Monday, August 31, 2015

otro año

ARRGHHHH! This month fucking zipped right past me!
I was supposed to post often, and I WOULD start the process... but I'd stop myself. Usual story.

It's proving more difficult than anticipated to share the tale of the ingrate... the manipulator... the... sellout. The liar. I can't bring myself to speak of it, much less write it down.

I can also feel the sadness creeping in. The attack on my emotional health is subtle this time around, nowhere near as random or abrupt as it was back in January. Things are piling up and getting the best of my nerves... totally not boding well for the near future.
BUT! For the time being, I'm doing my best to remain calm.

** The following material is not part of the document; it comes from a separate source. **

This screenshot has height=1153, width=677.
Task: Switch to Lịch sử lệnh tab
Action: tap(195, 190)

Tomorrow I take off to yet another place that more than likely will do a number on me... I'm going to Hometown.
Nice way to start September, right?

Here goes nothing.

Sunday, August 2, 2015

Siempre me quedara la luz suave del mar

Conflicted.
It isn't the same anymore-- you're missing... and my eyes grow tired of searching for you.
I watch the building pass in a blurr... and struggle to remember the pretty feeling from years ago... when you'd drive me in the unpredictable, rainy Bay weather.
The pretty feeling... "Please remember that pretty feeling... don't forget that pretty feeling."
I could look forward to better days... I'd look forward to being older... I dreamed of the endless awesome possibilities for a girl as talented... and devoted as I.

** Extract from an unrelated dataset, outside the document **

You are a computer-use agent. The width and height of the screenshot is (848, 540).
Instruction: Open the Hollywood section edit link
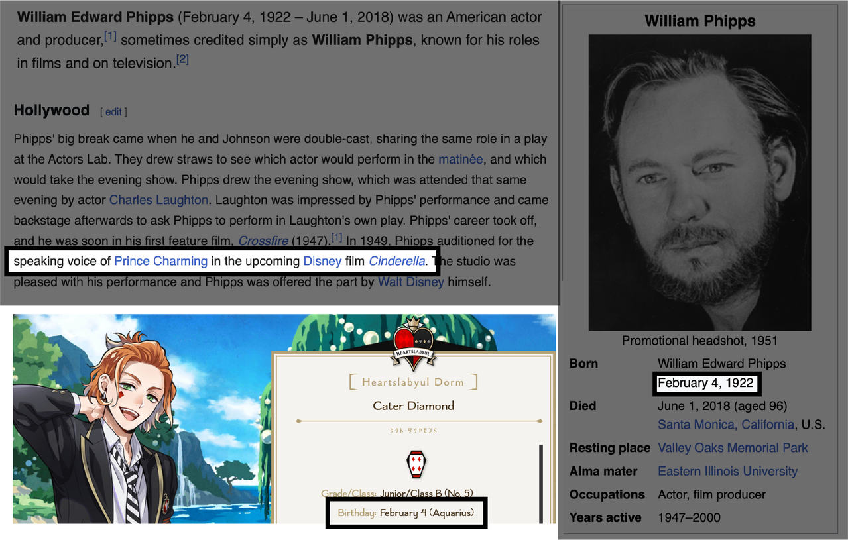pyautogui.click(x=113, y=112)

Pero todo cambia. It's all different.
Everyone and everything's different... except me.
It's like... I fell through the cracks, into a moment in time where only I remain constant while my surrounding wilt and wash away... everyone leaves and grows... everyone but me.

The Bay... It's so much harder to do the bay without the company of either of my favorite dude companions... My partners in crime for the past 7 years.

Hopelessly searching for that pretty feeling.